■ **YOUR ASSIGNMENT**:
Please return every line below that contains the string "input".

■ **DATA FOR THE TASK**:
################

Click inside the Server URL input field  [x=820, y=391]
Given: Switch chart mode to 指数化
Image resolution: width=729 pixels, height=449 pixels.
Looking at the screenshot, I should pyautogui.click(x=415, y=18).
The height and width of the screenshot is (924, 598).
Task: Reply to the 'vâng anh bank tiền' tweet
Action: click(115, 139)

################

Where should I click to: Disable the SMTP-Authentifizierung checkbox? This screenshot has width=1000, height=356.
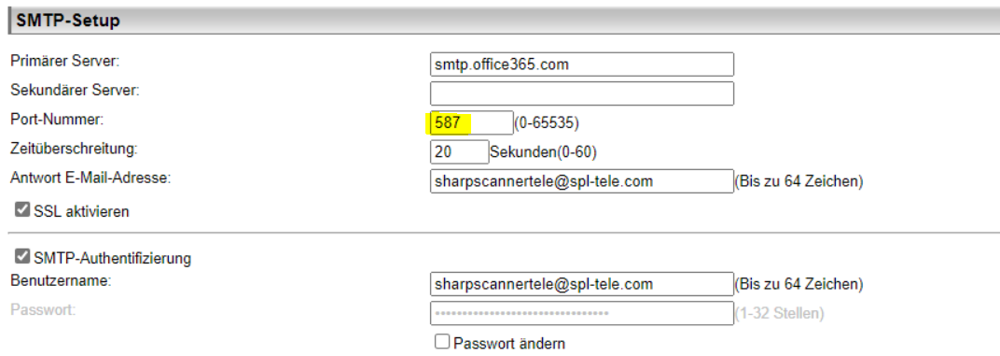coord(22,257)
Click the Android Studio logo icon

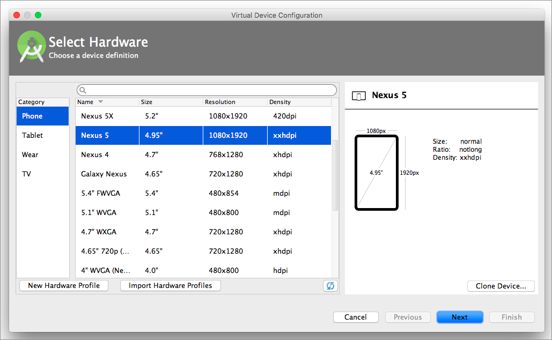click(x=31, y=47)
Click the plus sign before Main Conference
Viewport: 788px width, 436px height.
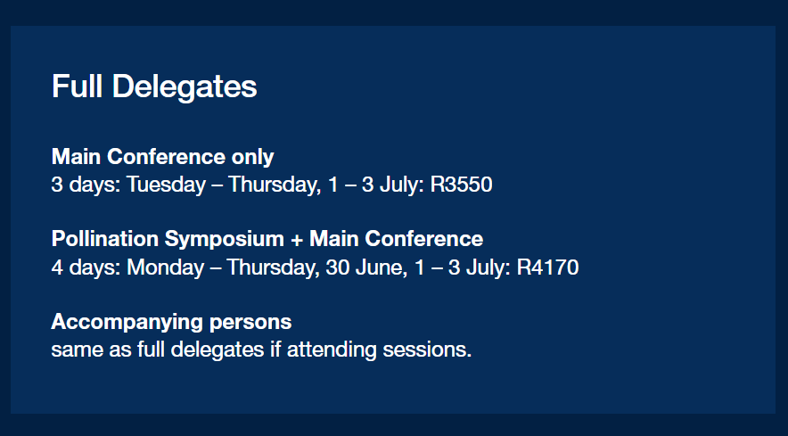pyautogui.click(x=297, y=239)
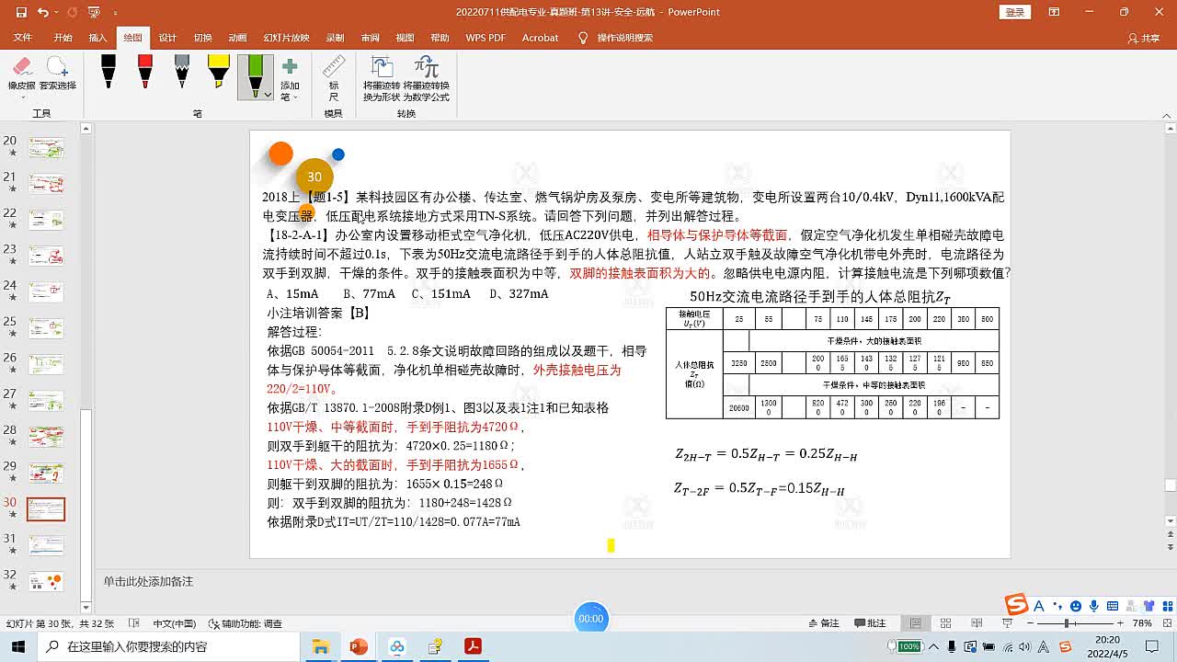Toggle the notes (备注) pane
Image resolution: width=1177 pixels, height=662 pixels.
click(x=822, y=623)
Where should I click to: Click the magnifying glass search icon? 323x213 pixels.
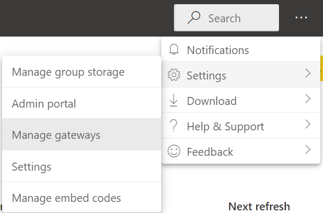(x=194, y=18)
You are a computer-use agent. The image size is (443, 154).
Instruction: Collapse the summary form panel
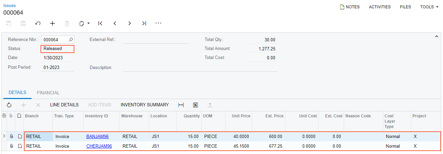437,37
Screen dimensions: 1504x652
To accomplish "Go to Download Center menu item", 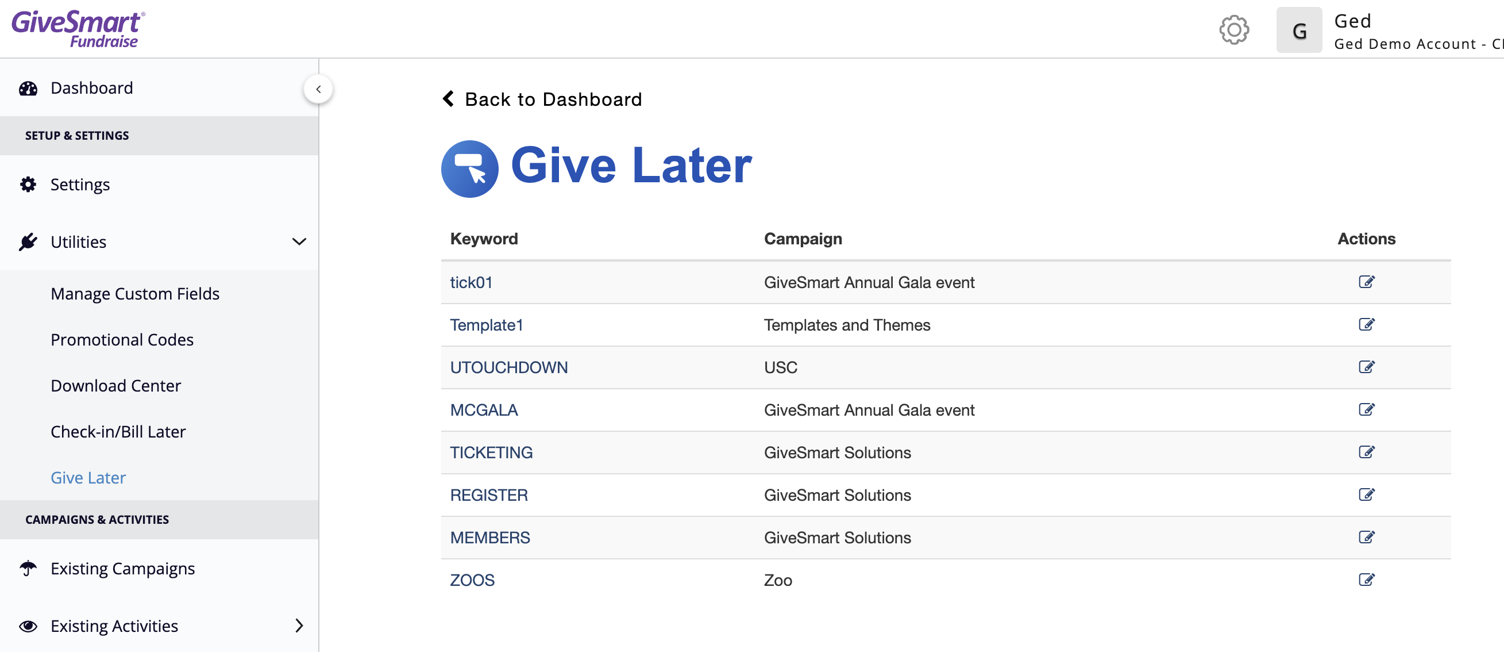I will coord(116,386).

################

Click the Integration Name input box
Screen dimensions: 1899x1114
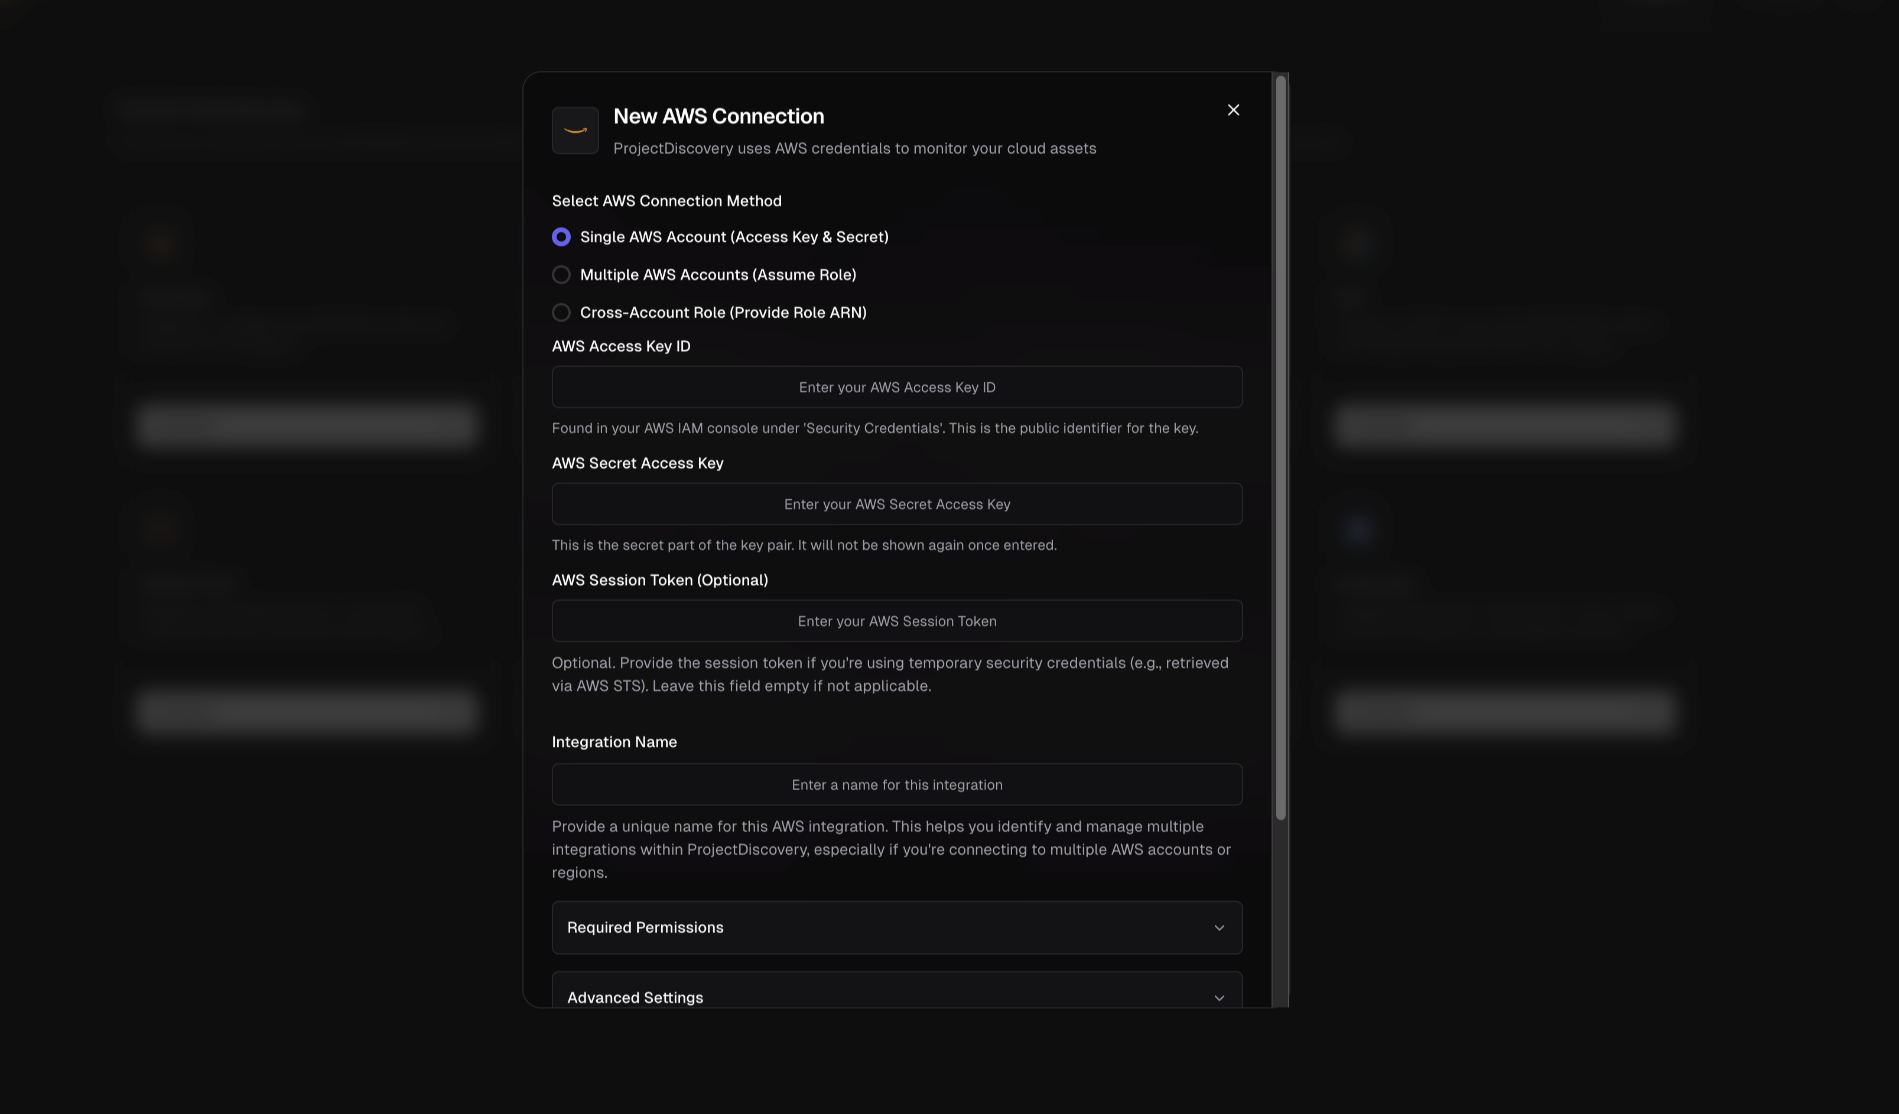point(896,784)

################

■ **RESPONSE BOX**:
Click inside the Server URL input field  [x=820, y=391]
Click the Integration Name input box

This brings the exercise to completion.